- Directions
In the records below, find the line that contains "How do I perform: Click". Retype that line and all the lines after it through the end, leaving out the pictures.

Provided data Start Marker

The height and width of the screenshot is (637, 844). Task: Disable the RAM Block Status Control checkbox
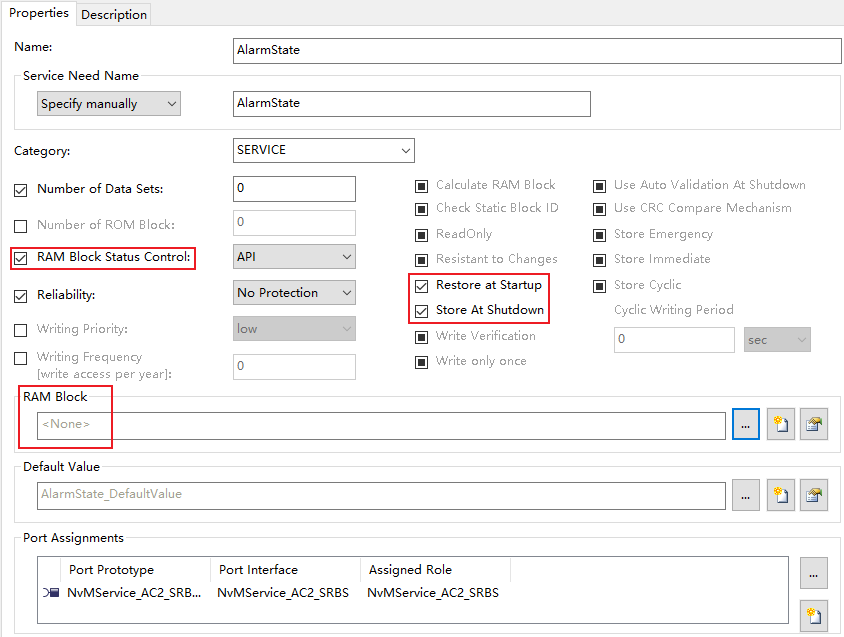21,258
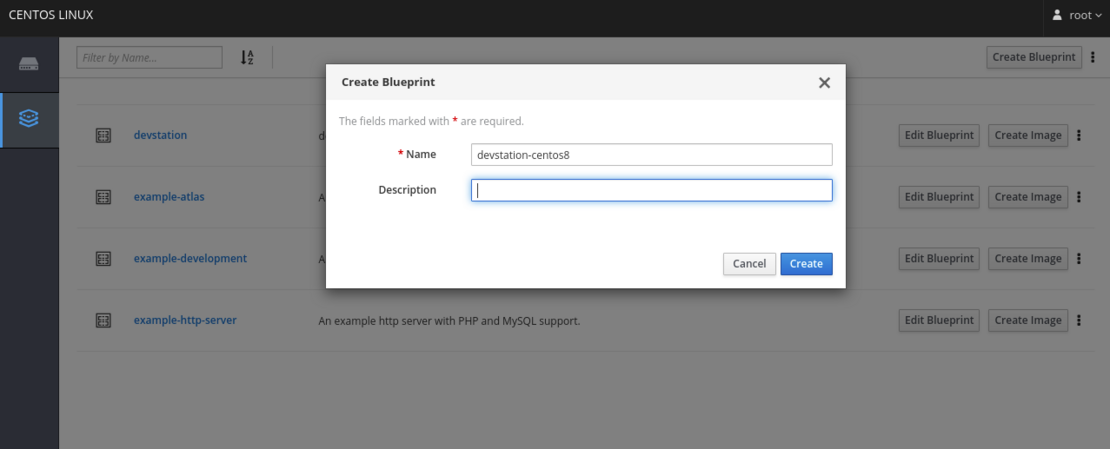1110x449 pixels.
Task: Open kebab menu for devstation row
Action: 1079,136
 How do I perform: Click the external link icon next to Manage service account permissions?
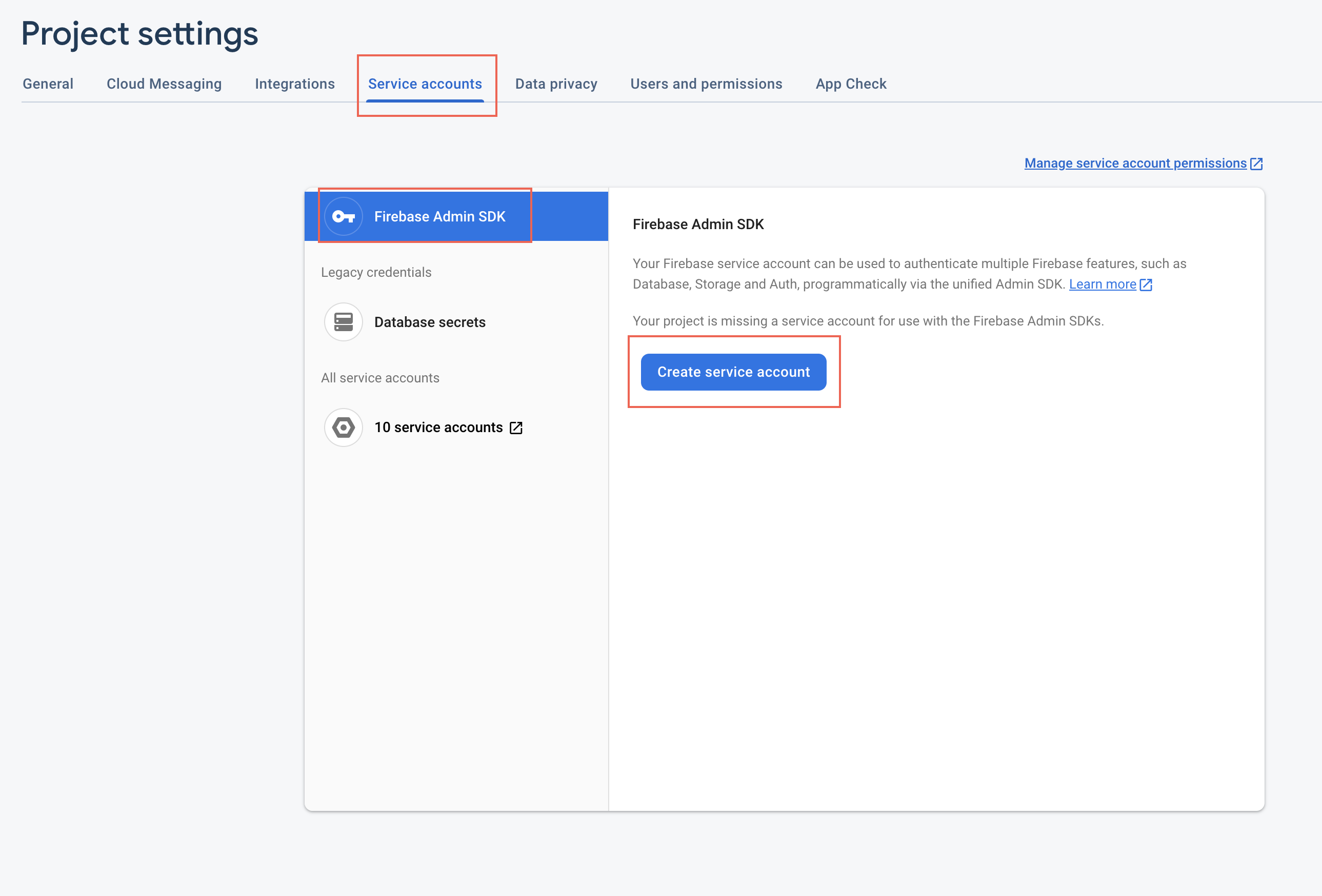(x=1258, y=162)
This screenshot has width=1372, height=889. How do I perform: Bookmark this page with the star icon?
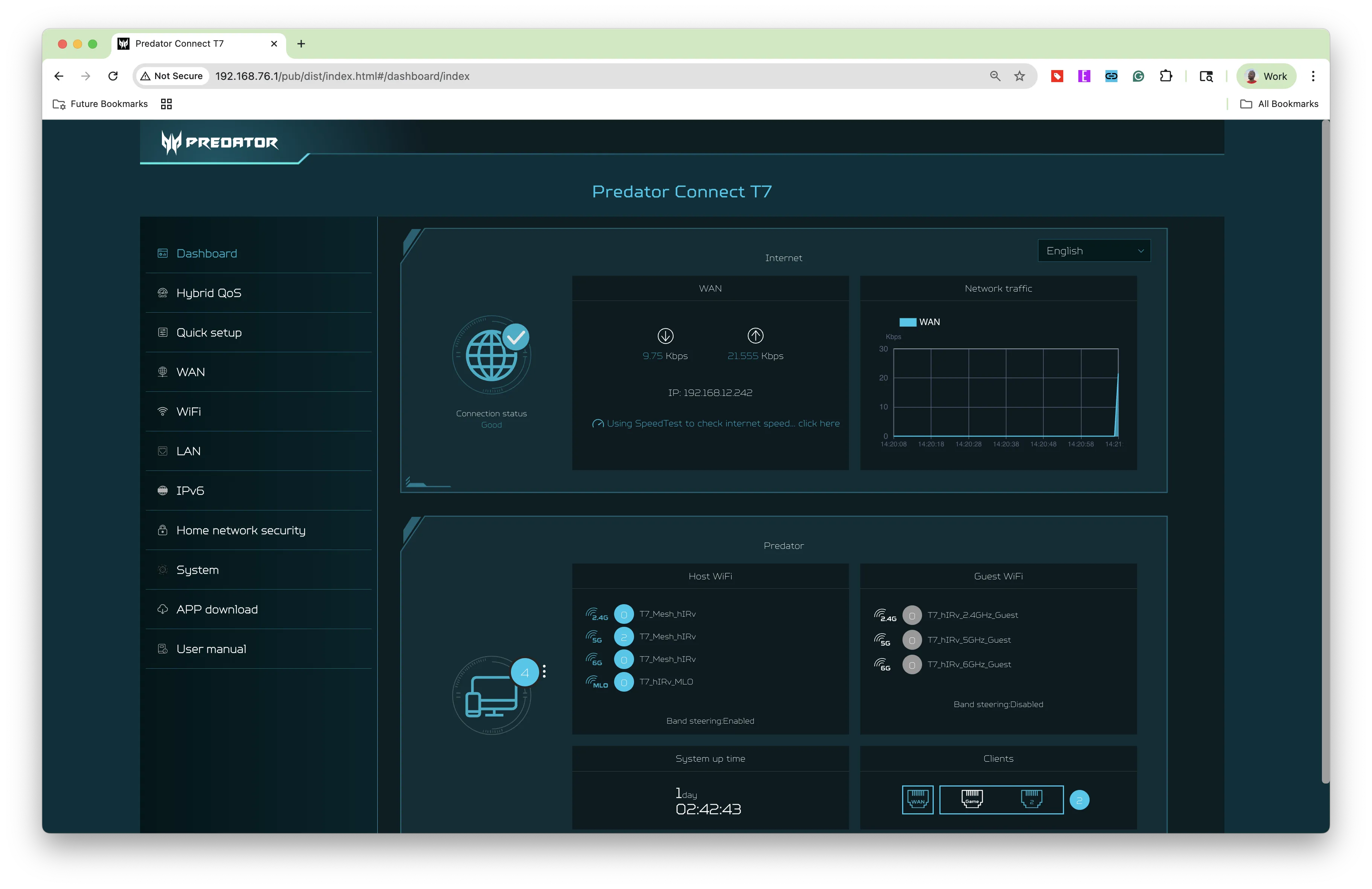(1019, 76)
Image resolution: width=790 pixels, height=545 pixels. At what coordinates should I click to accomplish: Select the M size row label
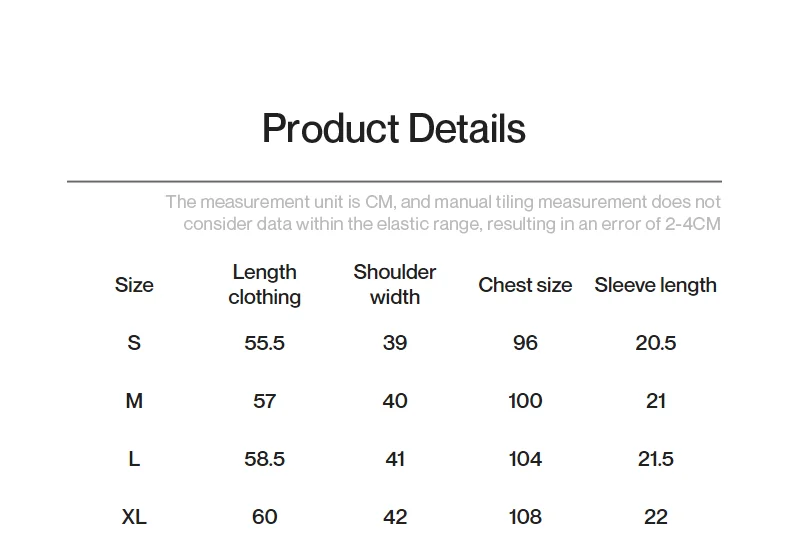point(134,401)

Provided data End Marker

- Task result
 How do I perform: Click the external link icon next to Manage service account permissions?
(x=1258, y=162)
This screenshot has width=1372, height=889. How do I perform: Bookmark this page with the star icon?
(1019, 76)
Image resolution: width=790 pixels, height=545 pixels. At what coordinates should I click to accomplish: Select the M size row label
point(134,401)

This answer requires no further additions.